- **Excerpt to read**
_ _ _
Now both Nina and Baxter have very eloquently talked in past posts about meditation, stress reduction, and anxiety management. What I am talking about is different. It is the need or compulsion to be in motion from the time that I wake up till the time I go to bed. I am not the type of person that can “do nothing.” My husband is very good at this activity and often can’t understand why I can’t “just sit down and rest.” This inability to stop motion gets translated too often into my daily asana practice. It is not a frenetic obsession with activity but the time-honored adage: “you don’t rest until all your work is done.” This mind set is very pre-industrial agrarian age when farm work was never done because there always was something more.
But in our computer age with so many technological tools to assist us the busy work really doesn’t stop unless you make yourself stop. It is the same with housework or caring for your family. There never is an end to the work that must be done unless it is your mindset that sets the limit.
So how does one set time aside for a daily practice and then decide what your practice should consist of? It is like do you eat dessert first or dinner? Complicate that with one’s own personality type, the type of yoga that you practice, and your time limitations. If you only have five minutes should you do a quick, one-time abbreviated sun salutation or should it be a Viparita Karani (Legs Up the Wall Pose?) Active vs. Passive. What to pick?
Now here is where the self-introspection comes in and the ability to look critically but without judgment at yourself. What do you feel like doing? Now that is also a very revolutionary question. Our days are filled with doing stuff that we really may not want to do but have to for many various reasons. But when we roll out our mat and give ourselves the gift to make this decision it is very powerful.
_ _ _
Item-finding records
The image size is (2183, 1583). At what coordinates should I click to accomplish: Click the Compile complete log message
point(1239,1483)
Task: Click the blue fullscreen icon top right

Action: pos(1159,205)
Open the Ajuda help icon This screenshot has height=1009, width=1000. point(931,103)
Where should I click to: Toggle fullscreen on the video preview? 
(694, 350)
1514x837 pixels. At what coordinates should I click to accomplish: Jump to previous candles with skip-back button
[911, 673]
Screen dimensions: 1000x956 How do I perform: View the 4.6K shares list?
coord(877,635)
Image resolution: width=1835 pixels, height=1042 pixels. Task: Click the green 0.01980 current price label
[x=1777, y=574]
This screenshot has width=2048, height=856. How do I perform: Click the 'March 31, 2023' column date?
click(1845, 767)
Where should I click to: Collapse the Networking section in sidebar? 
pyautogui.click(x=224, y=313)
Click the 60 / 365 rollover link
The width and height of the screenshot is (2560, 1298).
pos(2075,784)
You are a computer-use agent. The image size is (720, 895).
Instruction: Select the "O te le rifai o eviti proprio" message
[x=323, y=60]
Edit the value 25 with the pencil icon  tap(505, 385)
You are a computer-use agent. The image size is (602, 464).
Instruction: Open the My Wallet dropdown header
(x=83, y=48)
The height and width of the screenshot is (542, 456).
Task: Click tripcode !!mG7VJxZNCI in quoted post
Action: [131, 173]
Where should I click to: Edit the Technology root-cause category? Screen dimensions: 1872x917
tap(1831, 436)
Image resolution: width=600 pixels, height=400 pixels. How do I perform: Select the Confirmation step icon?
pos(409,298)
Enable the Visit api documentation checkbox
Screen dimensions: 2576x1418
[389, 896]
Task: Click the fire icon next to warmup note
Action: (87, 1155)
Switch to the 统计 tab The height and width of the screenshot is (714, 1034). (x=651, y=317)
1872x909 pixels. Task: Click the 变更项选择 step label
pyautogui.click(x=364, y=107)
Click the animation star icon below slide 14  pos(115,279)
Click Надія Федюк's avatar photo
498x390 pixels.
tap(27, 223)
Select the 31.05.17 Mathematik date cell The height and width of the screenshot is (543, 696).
_ _ _
- **Problems to work on**
1) Reproduce the part of the excerpt on yoga practice that begins with the words "Now both Nina" and ends with "was something more.".
2) Decide whether each statement agrees with the excerpt on yoga practice. Answer yes or no and quote the words from the excerpt that settle it: (a) The writer's husband is good at doing nothing. (b) The writer calls the urge to keep moving a frenetic obsession with activity. (c) In the computer age, busy work stops by itself.

- **Answers by task**
1)
Now both Nina and Baxter have very eloquently talked in past posts about meditation, stress reduction, and anxiety management. What I am talking about is different. It is the need or compulsion to be in motion from the time that I wake up till the time I go to bed. I am not the type of person that can “do nothing.” My husband is very good at this activity and often can’t understand why I can’t “just sit down and rest.” This inability to stop motion gets translated too often into my daily asana practice. It is not a frenetic obsession with activity but the time-honored adage: “you don’t rest until all your work is done.” This mind set is very pre-industrial agrarian age when farm work was never done because there always was something more.

2)
(a) Yes: "My husband is very good at this activity"
(b) No: "It is not a frenetic obsession with activity"
(c) No: "the busy work really doesn’t stop unless you make yourself stop"